Ethan Winter, New York Conservation Manager for the Land Trust Alliance said, “We applaud Governor Cuomo and the state legislature for taking important steps toward a stronger Environmental Protection Fund. We are especially grateful for the vote of confidence in the New York State conservation partnership program, a nationally recognized model for collaboration between non-profit land trusts and the local communities they serve.”

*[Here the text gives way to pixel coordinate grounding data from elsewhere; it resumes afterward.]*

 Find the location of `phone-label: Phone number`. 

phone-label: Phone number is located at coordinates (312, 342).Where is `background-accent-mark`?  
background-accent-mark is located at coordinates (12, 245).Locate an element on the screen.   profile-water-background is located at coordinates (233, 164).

“The increased support that EPF funds provide for living museums in every corner of New York State allows us to continue educating millions of New Yorkers through innovative ecological literacy programs while also creating economic stability since living museums are tourism magnets and economic engines in our local communities,” said Lois Carswell, Chairman of the Coalition of Living Museums. “The Coalition thanks Governor Andrew Cuomo, Speaker Sheldon Silver, Majority Leaders Jeff Klein and Dean Skelos – and is especially grateful to Assemblyman Robert Sweeney and Senator Mark Grisanti for their leadership to increase EPF funding this year. Thanks to their efforts, living museums can serve even more New Yorkers and continue to do what they do best: educating and inspiring new generations of conservation stewards.”
“In your Adirondack Park, children and wild loons will forever benefit from the clean water, open space and community projects made possible by the Environmental Protection Fund. We appreciate that Governor Cuomo and Environmental Conservation Committee Chairmen Sweeney and Grisanti worked with the other legislative leaders to secure a partial restoration of vital funding in the EPF this year,” said Adirondack Council Executive Director William C. Janeway. “In the months ahead we look forward to discussing how to build on this success and better meet environmental, infrastructure, public health, and resiliency funding needs on a more permanent and aggressive basis.”

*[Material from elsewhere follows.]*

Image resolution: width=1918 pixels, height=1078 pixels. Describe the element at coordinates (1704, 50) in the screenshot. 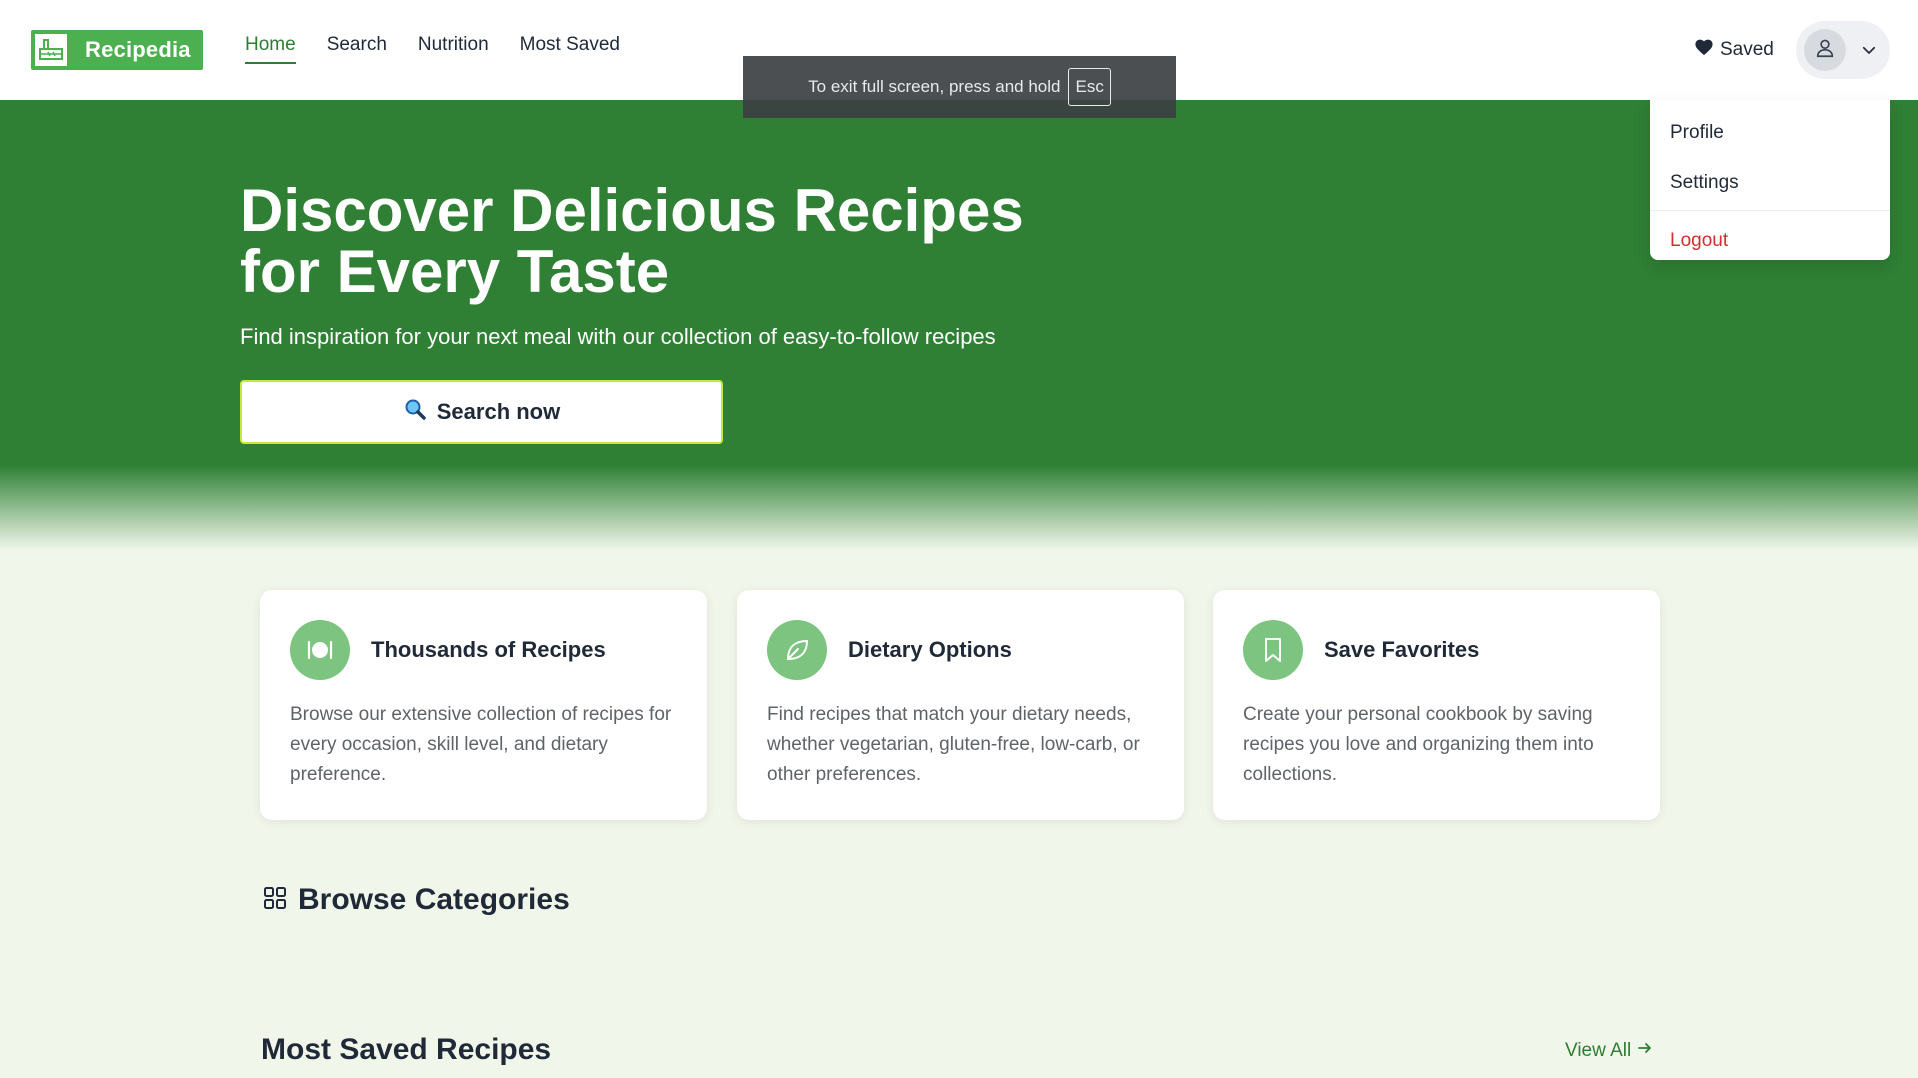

“We are pleased the Governor and Legislature have both recognized the importance of the Environmental Protection Fund again this year and taken modest steps to restore deep cuts made in previous years. The additional allocation to land preservation may benefit the environment and economy through creation of new parks, protection of wildlife habitat or climate change adaptation. We remain concerned that the Hudson River Estuary and our communities face unprecedented threats from the dramatic increase in the transport of crude oil authorized by the state. We look forward to working with the Cuomo administration and the legislature to create a better understanding of the urgency of safeguarding these vital resources,” said Ned Sullivan, President of Scenic Hudson.

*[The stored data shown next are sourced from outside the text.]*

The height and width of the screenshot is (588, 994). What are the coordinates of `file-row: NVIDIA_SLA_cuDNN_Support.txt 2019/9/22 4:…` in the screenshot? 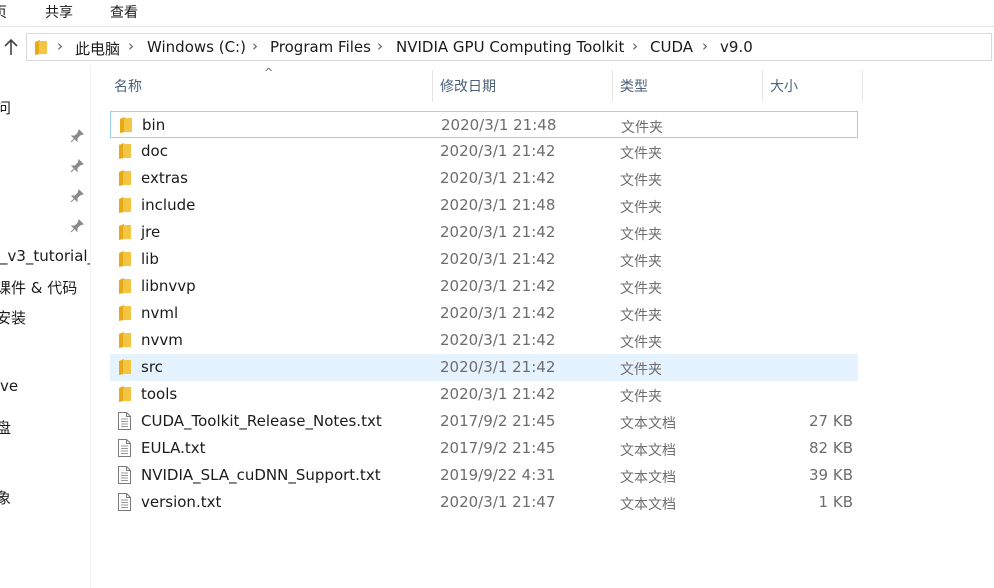 It's located at (484, 476).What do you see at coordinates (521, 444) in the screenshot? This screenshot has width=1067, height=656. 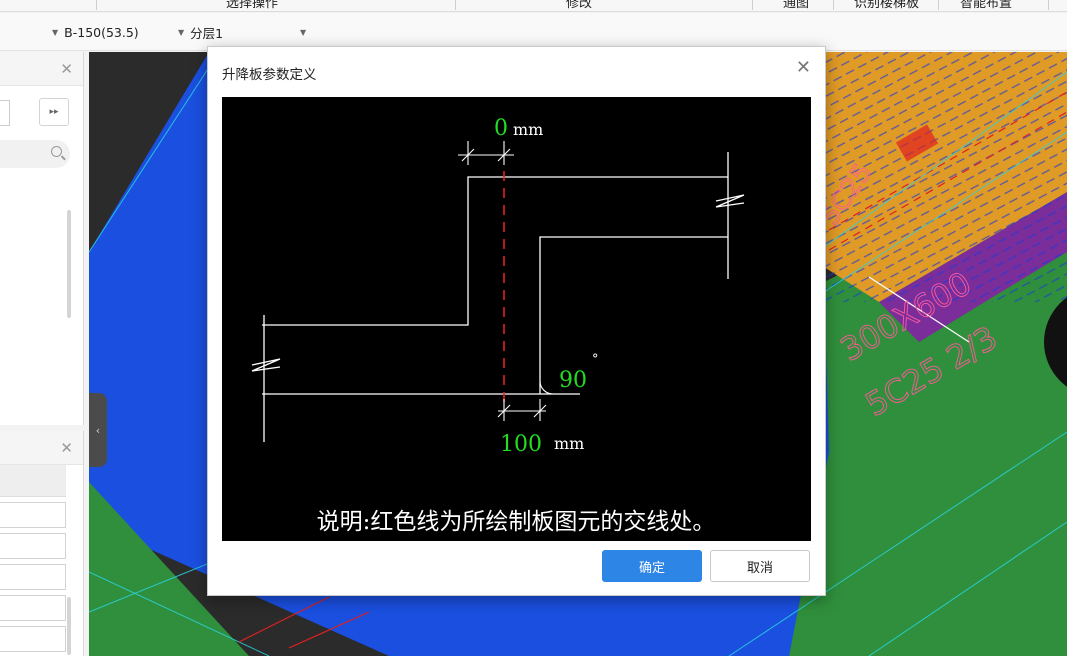 I see `bottom-offset-value: 100` at bounding box center [521, 444].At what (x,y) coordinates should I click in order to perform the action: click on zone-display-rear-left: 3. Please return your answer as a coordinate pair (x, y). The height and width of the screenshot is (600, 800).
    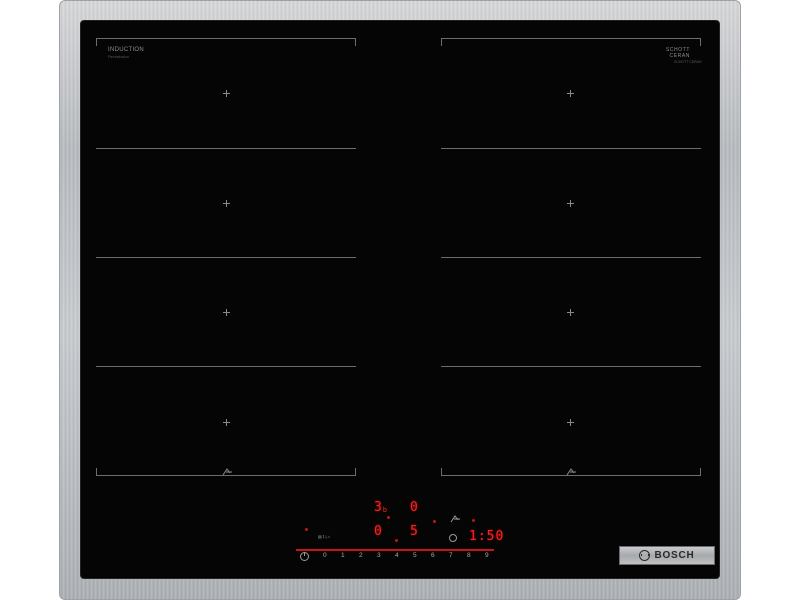
    Looking at the image, I should click on (378, 508).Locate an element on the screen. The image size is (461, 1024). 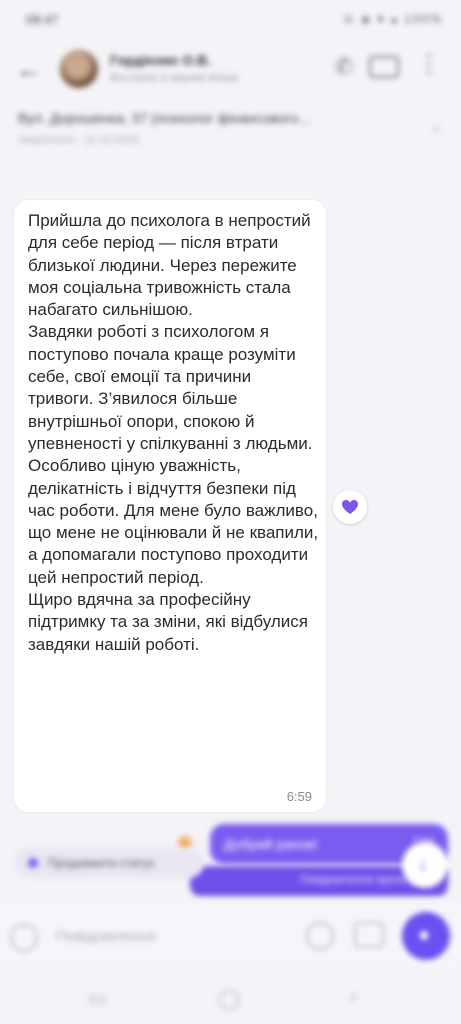
status-time: 09:47 is located at coordinates (42, 20).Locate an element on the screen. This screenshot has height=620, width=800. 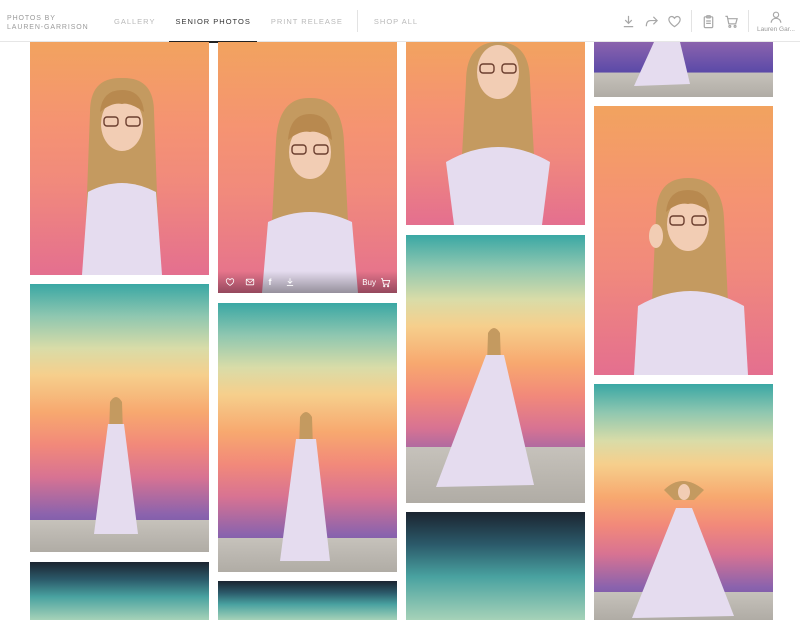
facebook-share-button: f is located at coordinates (270, 282).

“These extra dollars for the EPF mean more protection for New York’s environment, more protected wilderness and more resources to take of those precious lands,” said Neil F. Woodworth, Executive Director of the Adirondack Mountain Club.
Peter Iwanowicz, Executive Director of Environmental Advocates of New York said: “Despite the modest increase in funding for this year’s EPF over past years, this budget falls well short of what is needed to protect the environment and provide our communities with the resources to grow healthy.”